Una vez acomodado en tu hueco, alargas el brazo para echar mano del mando y ¡oh sorpresa! está al otro extremo de la habitación, o mejor aún, alguien se ha apoderado de él, y ya se sabe, quien tiene el mando, tiene el poder. Adiós a tu película, tu música, adiós a tu plan.
Lo mejor de este artilugio es que proporciona un interesante juego (de habilidad) entre los miembros de la familia, juego que produce un fenómeno extraño en la pantalla del televisor cuando el susodicho artefacto pasa de mano en mano: aparece en la pantalla un Matías Prats al uso que da paso a la última noticia y allí están los chicos del internado recorriendo los pasadizos del colegio. Sus caras de sorpresa presagian que acaban de descubrir algo, ¿qué será?, nada más y nada menos que a un señor trajeado interrogando a otro señor (también trajeado) acerca del avance de las obras en el túnel de Villaronda de abajo. El experto explica cómo avanzan las obras y para ilustrarlo da paso a un vídeo en el que un pobre desdichado en cueros se ha quedado sin agua caliente en la ducha, con gran decisión se dirige al teléfono para contratar gas natural mientras alguien acecha en la oscuridad esperando el momento de echar el guante al tesoro escondido en los pasadizos (del internado), pero lejos de alcanzar su objetivo se ve rodeado por un grupo de policías al mando del Comisario Castilla que están efectuando una redada en el garito de turno, en medio de la algarabía Matías Prats consigue abrirse paso para darnos las buenas noches y finalmente, la nada, la tele se ha muerto y es que con tanto ir y venir, el pobre mando ha ido a parar a la guarida de los peces, también ellos quieren participar en este juego familiar.

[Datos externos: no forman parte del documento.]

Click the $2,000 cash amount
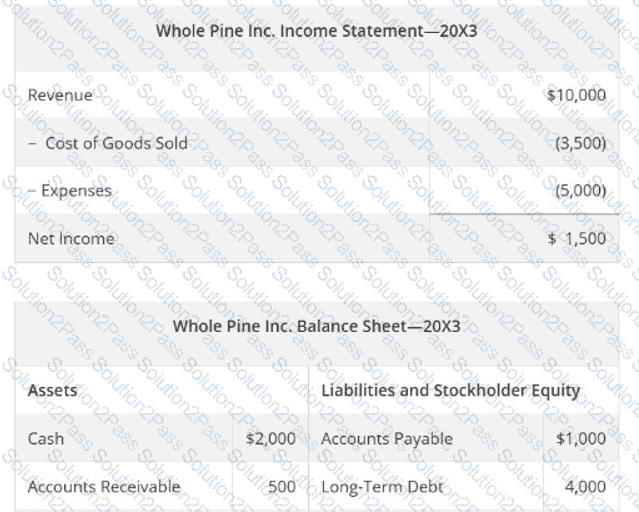Screen dimensions: 639x512 (270, 438)
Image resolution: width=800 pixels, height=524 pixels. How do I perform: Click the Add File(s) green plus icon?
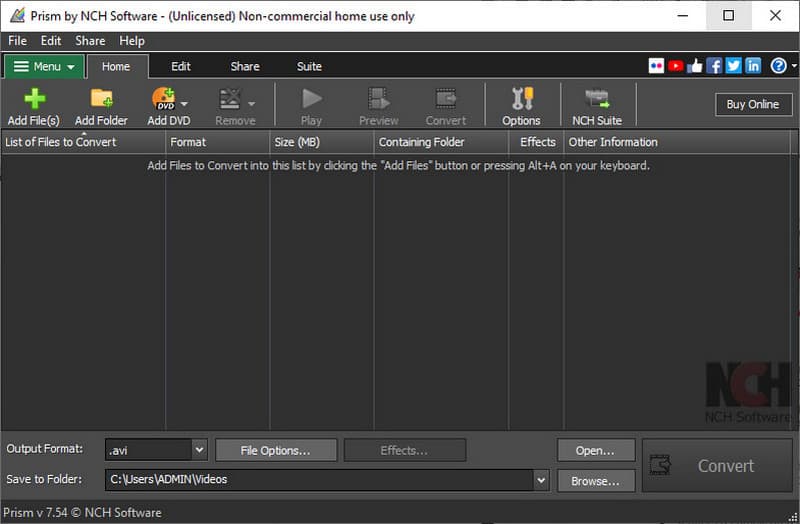coord(34,99)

Y es que el mando a distancia tiene muchas cualidades: estrecha los lazos familiares, crea la televisión interactiva, favorece el ejercicio, ejercita la creatividad, ... Lo dicho, es perfecto. Pero aún hay más, porque ¿cuántos mandos podemos llegar a tener? El mando a distancia pone a prueba nuestra paciencia: enciendes la tele y arranca el CD de rock que alguien ha dejado olvidado en la cadena de música, quieres grabar un programa y el haítáculo se llena de ruidos, ajustas el sonido de la caja de sonido y aparecen los hombres de Paco, aunque el no va más es cuando suena el teléfono y contestas con el mando o enciendes el televisor con el teléfono.
Atadle un cordel al mando y, en su caso, una etiqueta, que cuando vayáis a necesitarlo estará... A DISTANCIA.